The traditional notion of a mathematical proof, which can be written and checked line-by-line for correctness, is contrasted with more general and exotic notions of proofs that are probabilistic. These probabilistic proofs, where the verification procedure makes random choices and the soundness guarantee holds with a high probability over those random choices, have transformed our understanding of what it means to prove something and have led to major advances in complexity theory and cryptography.

The chapter also introduces categories of these probabilistic proofs as they can still vary a lot within their class and have different trade-offs. The chapter discusses several types of non-traditional proofs:

  1. Interactive Proofs (IPs): These are cryptographic protocols that allow an untrusted prover to provide a guarantee that they performed a requested computation correctly. IPs allow for interaction between the prover and the verifier, as well as a tiny but non-zero probability that an invalid proof passes verification.

  2. Argument Systems: These are similar to IPs but permit there to be "proofs" of false statements, as long as those "proofs" require exorbitant computational power to find. Argument systems are secure against computationally bounded provers.

  3. Multi-prover Interactive Proofs (MIPs): These are a generalization of IPs where there are multiple provers that the verifier can interact with. The provers cannot communicate with each other during the execution of the protocol. MIPs can be used to verify more complicated statements efficiently.

  4. Probabilistically Checkable Proofs (PCPs): These are proofs that can be checked by a verifier that reads only a small random portion of the proof. PCPs are used in the construction of some argument systems and have deep connections to complexity theory.

  5. Zero-Knowledge Proofs (ZKPs): These are proofs that reveal no information other than their validity. They have a myriad of applications in cryptography and are a major focus of the document.

The chapter emphasizes that all these notions of proof are probabilistic and have transformed computer scientists' notions of what it means to prove something, leading to major advances in complexity theory and cryptography.

4. Examples and Illustrations

The chapter uses the example of a traditional mathematical proof to explain the concept of a deterministic proof system. This traditional proof can be written and checked line-by-line for correctness, making it a straightforward and reliable method of proving a statement.

For instance, consider a simple mathematical statement like "2+2=4". A deterministic proof of this statement might involve demonstrating the calculation step-by-step:

  1. Start with 2.

  2. Add 2.

  3. The result is 4.

This proof is deterministic because it follows a fixed procedure and always produces the same result.

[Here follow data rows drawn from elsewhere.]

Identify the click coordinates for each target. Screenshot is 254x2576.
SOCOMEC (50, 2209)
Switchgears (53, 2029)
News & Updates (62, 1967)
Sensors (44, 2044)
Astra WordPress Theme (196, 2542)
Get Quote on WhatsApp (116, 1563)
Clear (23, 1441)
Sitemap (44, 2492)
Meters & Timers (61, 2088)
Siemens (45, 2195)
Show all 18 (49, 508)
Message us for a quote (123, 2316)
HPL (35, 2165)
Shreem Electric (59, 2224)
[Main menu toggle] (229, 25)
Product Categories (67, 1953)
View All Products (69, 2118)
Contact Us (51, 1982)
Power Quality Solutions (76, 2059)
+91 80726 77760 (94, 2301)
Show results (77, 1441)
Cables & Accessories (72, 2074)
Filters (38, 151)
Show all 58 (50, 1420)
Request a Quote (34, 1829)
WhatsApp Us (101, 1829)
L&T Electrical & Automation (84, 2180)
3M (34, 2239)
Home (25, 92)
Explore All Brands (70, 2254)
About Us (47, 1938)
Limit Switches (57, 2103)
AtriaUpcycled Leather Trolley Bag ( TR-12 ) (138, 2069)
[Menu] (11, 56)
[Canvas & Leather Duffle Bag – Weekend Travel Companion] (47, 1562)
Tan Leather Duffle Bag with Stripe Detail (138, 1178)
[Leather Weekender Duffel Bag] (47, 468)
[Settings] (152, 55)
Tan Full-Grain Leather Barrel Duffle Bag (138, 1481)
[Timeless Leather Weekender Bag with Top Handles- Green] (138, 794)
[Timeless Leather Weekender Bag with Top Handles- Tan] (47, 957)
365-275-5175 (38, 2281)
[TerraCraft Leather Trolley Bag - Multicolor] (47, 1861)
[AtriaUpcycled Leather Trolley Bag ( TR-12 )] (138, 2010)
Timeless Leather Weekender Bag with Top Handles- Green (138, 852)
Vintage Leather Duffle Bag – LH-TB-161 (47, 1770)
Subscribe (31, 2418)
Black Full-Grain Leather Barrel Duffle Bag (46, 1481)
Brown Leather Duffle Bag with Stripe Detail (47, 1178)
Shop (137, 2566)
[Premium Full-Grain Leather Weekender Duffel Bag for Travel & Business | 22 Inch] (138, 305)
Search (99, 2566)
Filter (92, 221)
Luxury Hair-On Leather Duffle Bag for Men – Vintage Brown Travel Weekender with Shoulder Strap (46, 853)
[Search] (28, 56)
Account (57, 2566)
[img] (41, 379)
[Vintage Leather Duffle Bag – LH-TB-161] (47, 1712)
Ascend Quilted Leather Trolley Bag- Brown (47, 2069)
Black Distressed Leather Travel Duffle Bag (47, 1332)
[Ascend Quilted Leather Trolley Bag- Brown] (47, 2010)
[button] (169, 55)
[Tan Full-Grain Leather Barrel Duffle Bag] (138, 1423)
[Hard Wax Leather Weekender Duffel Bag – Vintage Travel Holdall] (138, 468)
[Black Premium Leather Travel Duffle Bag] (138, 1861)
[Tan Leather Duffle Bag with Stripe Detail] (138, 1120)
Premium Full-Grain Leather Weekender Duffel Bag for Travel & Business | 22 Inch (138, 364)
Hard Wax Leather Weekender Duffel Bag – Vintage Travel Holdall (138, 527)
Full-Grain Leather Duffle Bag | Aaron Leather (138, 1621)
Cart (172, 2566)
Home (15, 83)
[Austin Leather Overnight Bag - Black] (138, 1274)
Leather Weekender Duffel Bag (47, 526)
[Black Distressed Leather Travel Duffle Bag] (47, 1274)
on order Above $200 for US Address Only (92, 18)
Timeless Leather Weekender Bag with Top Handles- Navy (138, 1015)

However, the chapter then introduces the concept of probabilistic proofs, which are more complex and nuanced. In these proofs, the verification procedure makes random choices, and the soundness guarantee holds with a high probability.

Consider a simple probabilistic proof system where there's a 50% chance of a false positive per proof, and you can check it yourself a large number of times. If it keeps getting a true statement after 1000 tries, the probability of a false positive would be 0.5^1000=9.3^-302., which is extremely small. This illustrates the power of probabilistic proof systems: even though a single test might not be completely reliable, by repeating the test multiple times, we can make the probability of a false positive arbitrarily small.

These examples illustrate the key differences between deterministic and probabilistic proof systems and highlight the unique advantages and challenges of each approach. Let’s also illustrate how the proof systems in the previous chapter work with an oversimplified example:

  1. Interactive Proofs (IPs): Let's take the example of a game where Alice has a secret number and Bob wants to guess it. Alice's number is 7, but she doesn't want to reveal it directly. Instead, she tells Bob that her number is between 1 and 10. Bob guesses 5. Alice says her number is higher. Bob guesses 8. Alice says her number is lower. Bob assumes 7, and Alice confirms that he's correct. This is a simple example of an interactive proof, where the prover (Alice) and the verifier (Bob) interact with each other, and the verifier can determine the truth through this interaction.

  2. Argument Systems: Let's consider a scenario where Alice wants to prove to Bob that she knows the password to a secure system, but she doesn't want to reveal the password itself. Alice could use a cryptographic hash function to generate a hash of her password and send it to Bob. Bob can't reverse-engineer the password from the hash, but when Alice enters her password into the system and it's accepted, Bob can hash the password in the same way and see that the hashes match. This is a simple example of an argument system, where the prover uses a cryptographic method to convince the verifier of the truth without revealing the secret information.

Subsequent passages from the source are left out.